Rating: Not Recommended (casual sex and drug use)

This one wasn’t written for kids, per se, but you have to be careful because it has heaps of potentially educational content, so it could be recommended to your older kids. But the substance abuse and the casual sex are such that I certainly don’t recommend it.

To be clear: I want to warn parents about this one. The book is dangerous because it has some really awesome explanations of cryptoanalysis, and a few bits of interesting history described in an accessible way. This means that a well-meaning person might recommend it to your teenager because they remember those bits, but don’t realize how bad the other bits are.

To make matters worse, with respect to some of the drug abuse and sex, Scarlett Thomas is able to weave in some hopeful character choices that seem promising. These resolutions mean it would be easy for someone to forget about the dark bits and remember that “its not so bad in the end,” and to chalk up the casual sex and the drug use as simply being part of our culture. Someone might be dismissive of the potential damage that this book could do to a kid who likes math/science/cryptology.

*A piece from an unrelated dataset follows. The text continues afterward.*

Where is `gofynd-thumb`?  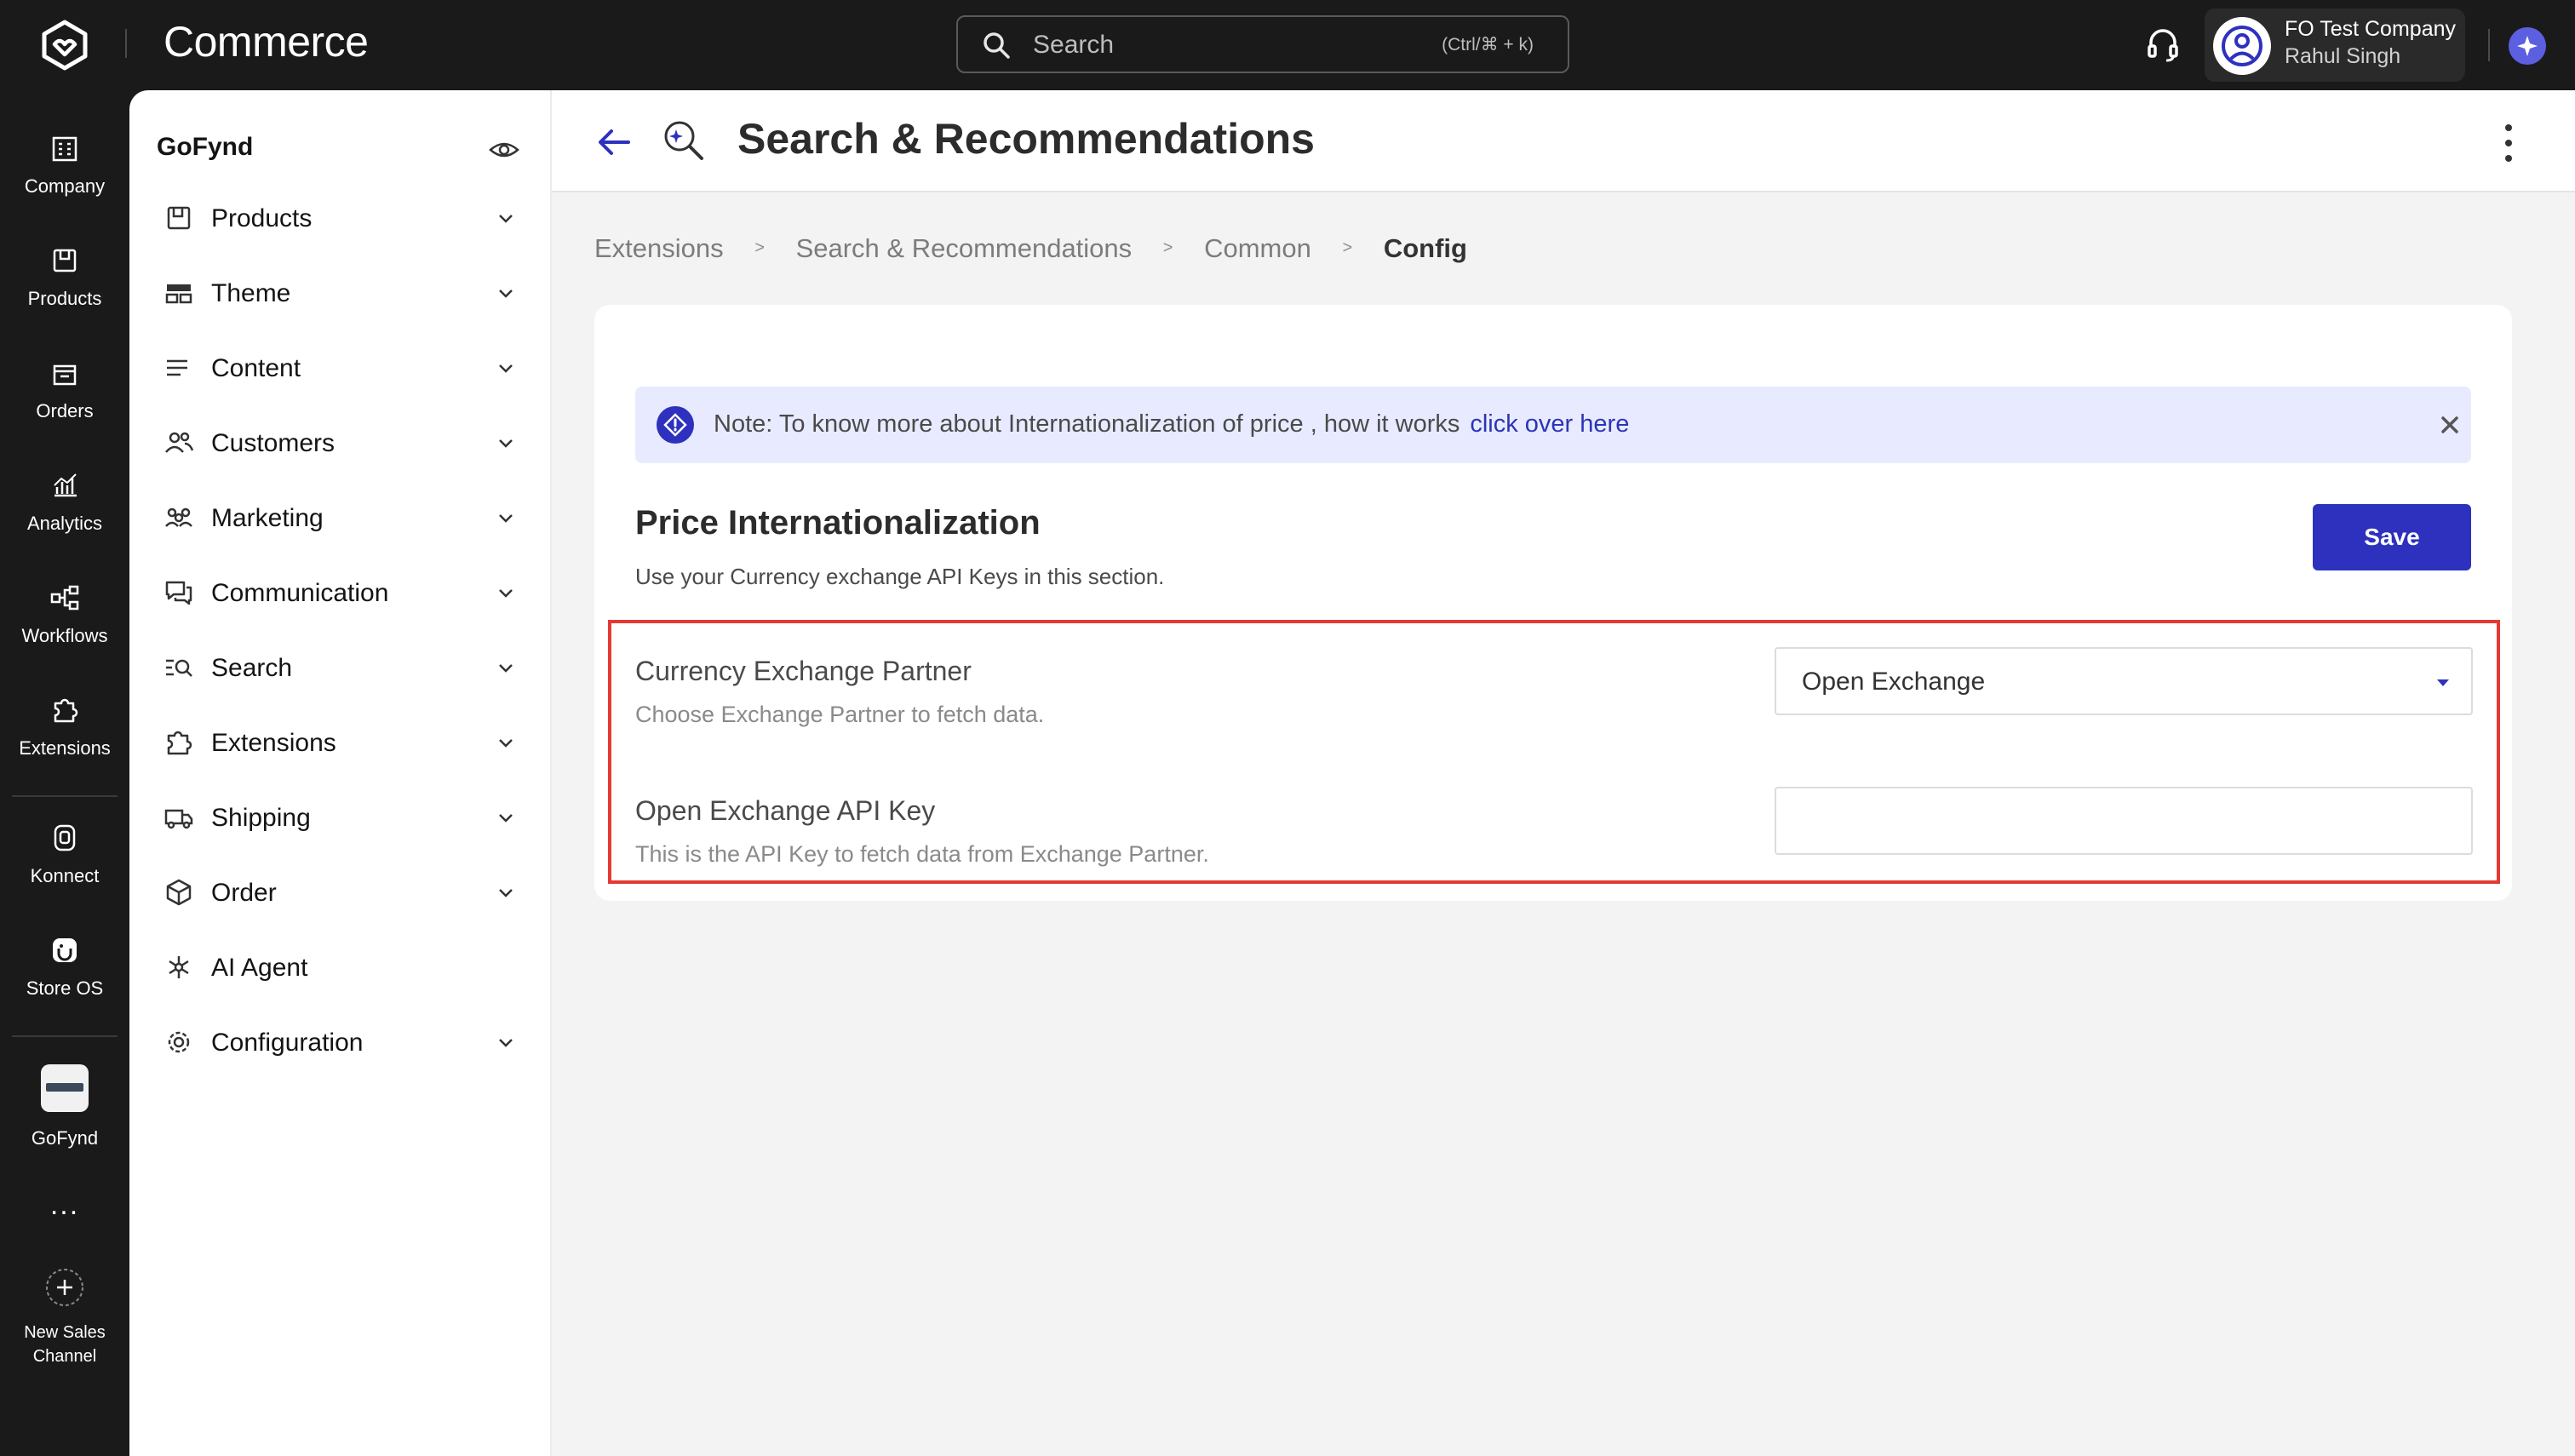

I acknowledge I have a history of being naïve with regard to sex before I was married, and I am still naïve regarding drugs. But this book had about 5 odd casual sex images I didn’t need and that are hard to shake from my head. If I had these powerful images swimming in my brain before getting married, it would have deeply distorted my ideas of what sex is all about. I wish I had thought to skip them, but they were so oddly situated in an otherwise interesting book that I was caught off guard. For someone who struggles with drugs, again you just don’t need all the substance use that is offered.

In particular, when the main character tells her history, she eventually gets to her early college age, where she and her best friend use drugs and lose their virginity in a corner of a party, repeat this behavior, and after an abortion and some other trauma are able to snap out of it. Even later though, (after “coming to her senses”), she still gets high and has sex against a tree with a mysterious almost-stranger. There are other close shaves with her boss’s boss’s boss. It’s just gross.

Bottom line: Be careful. The mathematics and cryptoanalysis offered is incredibly intriguing and educational, so a well-meaning person might recommend this book. For some it’s the world we live in, so they will be numb to the dangerous, unhealthy model that unfortunately is intertwined throughout.